Fire and Hemlock by Diana Wynne Jones
This 1984 novel retells the romantic legends of Thomas the Rhymer and Tam Lin, both stories about men stolen away to Fairyland by the fairy queen. In the first, the harper Thomas Rhymer returns to the human world, but with complicated fairy gifts, and in the second, Tam Lin must be rescued from the shimmering lies of fairy by his true love. In Fire & Hemlock, Polly must sort through her unreliable memories to rescue the cellist Tom Lynn from the far-reaching clutches of the Fairy Queen. High myth and dreary reality blend seamlessly on the ordinary streets of ‘80s Britain in this novel; music and magic are inseparable in it. Jones (author of Howl’s Moving Castle) has written many novels, but this is the one I return to the most. With its dreamy, tongue-in-cheek style, it feels more like a memory than a novel.
Revolution by Jennifer Donnelly
I’m a sucker for stories about geniuses, and I’m a sucker for stories about musicians, and I’m a sucker for stories about acidic young women, and this novel is about all of these things. Andi, a grief-torn punk teen and brilliant classical guitarist, loses and finds herself in Paris while researching composer Amade Malherbeau and the French Revolution. Donnelly doesn’t mince words as she describes musical obsession or grief, and Andi’s characterization is sharp as guitar strings under unpracticed fingers. The fantasy element—a slippery time-blending magic—creeps up as quiet and certain as a basso continuo behind the main melody in this genre-defying young adult novel.
The Time Traveler’s Wife by Audrey Niffeneggar
This lengthy tome is now considered a book club classic, and for good reason—there’s plenty to talk about from multiple angles, and the speculative element is conveyed seamlessly enough that even non-fantasy readers won’t balk. Come for the emotionally wrought time travel, but stay for the excellent depiction of an artist at work. Claire, Henry’s girlfriend, is a paper artist, and it’s not difficult to tell that Niffeneggar is an artist herself. The pain and joy of tactile art-making comes through the prose clearly as Claire struggles to define herself beside someone and without someone who exists in all times and none at all.
Taran Wanderer by Lloyd Alexander
This is book four in Alexander’s Chronicles of Prydain Books, a high fantasy middle grade series about an assistant pig keeper becoming a hero, for better or for worse.
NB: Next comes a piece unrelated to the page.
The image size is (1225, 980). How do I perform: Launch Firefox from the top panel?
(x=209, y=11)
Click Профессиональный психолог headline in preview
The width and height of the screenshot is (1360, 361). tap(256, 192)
The first three books of the series are traditional adventure tales, but in this one, instead of facing up great battles and comedic banter, Taran instead looks for his origins, hoping to find that he has worthy and noble lineage. When I first read this one as a child, I found it the most dull—why did I have to read about Taran apprenticing with various craftsmen and artists while sulking that he was probably unworthy for a princess? When I reread it as a teen, I loved it the best of all of them. Taran takes away a lesson from every artist and artisan and warrior he meets, and the hero he is in book five is because of the student he was in book four.
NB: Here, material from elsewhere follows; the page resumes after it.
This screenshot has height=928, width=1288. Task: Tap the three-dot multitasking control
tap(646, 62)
Station Eleven by Emily St. John Mandel
The end of the world has come and gone, illness ravaging the population, and what is left in its wake? In St. John Mandel’s vision of the end of the world: artists. Actors, to be precise. We have ever so many apocalypse stories that show us the ugly side of humanity, but Station Eleven stands out for highlighting the opposite. Yes, there are survivalists with shotguns and ugly truths in this version of the end of the world, but there’s also art, creativity, synthesis, the making of a new culture. This introspective novel follows a Shakespearean troupe across a wasteland and ponders what it means to be a creator in a world that by all rights, should care more about survival than art. In the end, which one really is the more human impulse?